Determined to provide for his daughter, Mohammed began rebuilding with what he had left.
Before the conflict, small ruminants had been key to food security and incomes in the Gaza Strip. Herding allowed families to be self-sufficient in fresh milk and partially self-sufficient in red meat. Approximately 95 000 households (about a quarter of the overall population in the Gaza Strip) relied fully or partially on agriculture, including herding, for their livelihoods.
According to assessments from the Food and Agriculture Organization of the United Nations (FAO), the conflict has severely affected these livelihoods and significantly constrained the availability of agricultural inputs, with severe consequences on food availability.
To support herders' livelihoods and food security in the Gaza Strip, FAO began emergency distributions of animal feed and veterinary kits in 2024.

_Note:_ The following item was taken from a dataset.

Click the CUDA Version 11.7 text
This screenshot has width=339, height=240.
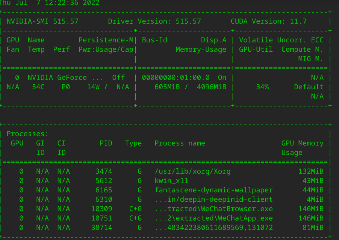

In summer 2025, FAO conducted a detailed assessment to identify herders with at least one sheep or goat that survived the conflict. Beginning in October 2025, FAO provided these herders with veterinary kits and conditional cash assistance, enabling them to purchase increasingly scarce and expensive inputs for animal care.
Since the ceasefire of 10 October 2025, FAO has additionally distributed approximately 2 440 metric tonnes of high-quality animal feed for small ruminants and working animals providing public services (e.g. waste disposal).
Mohammed was one of more than 2 000 herders who received this support – without which, he says, all of his livestock would have likely died.
"One of my biggest challenges has been ensuring a steady supply of feed and access to essential vaccines, especially to protect newborn animals. I lost several of those that survived airstrikes due to a lack of vaccinations," he says.
Using the conditional cash, he bought additional feed and veterinary kits, leveraging local connections to find suppliers with available stocks and making long, often exhausting journeys to reach them.
He used the rest of the cash to hire and train workers to manage his remaining herd. Mohammed now supervises the workers as they feed, milk and administer treatments. He says the cash assistance has helped him adapt to the realities of herding with a disability.
"Despite my injury and the challenges I face, I am determined," he says.
Mohammed says that his animals' health has improved. Milk production has increased, allowing him to produce cheese and yogurt for his family, and more recently, to sell within his community.
He plans to use the additional income to restock his herd and increase production. He hopes to save enough to move with his daughter out of the tent where they have been living after repeated displacements. For the first time in more than two years, he says he sees a path back to the life he once knew – the way of life passed down from his late father and from his father before him.
"My goal for the future is to maintain and grow my herd and to secure a more suitable and stable place for raising my animals. I want to rebuild my livelihood one sheep and goat at a time and create a better future for my daughter," Mohammed says.
Across the Gaza Strip, there is a broader need to restore livelihoods. Farmers, herders and fishers require support at scale to restart local food production. This includes emergency distribution of animal feed and veterinary supplies, as well as conditional cash support for irrigation and drinking water, feed, veterinary care, land rehabilitation, infrastructure repair and crop inputs, reaching more than 3 000 farming and herding households — around 20 000 people.
For many families, this type of support is not only about restoring livelihoods, but about sustaining food production and access in the intermediate term. While delivering this support, FAO is also developing a 10-year recovery plan to help rebuild a more resilient and sustainable agrifood sector in the Gaza Strip.
Emergency distributions of essential agricultural inputs to herders were funded by the Governments of Belgium, Italy, and Norway. Conditional cash assistance for herders is funded by the European Union's Directorate-General for European Civil Protection and Humanitarian Aid Operations (ECHO) and the Government of Ireland.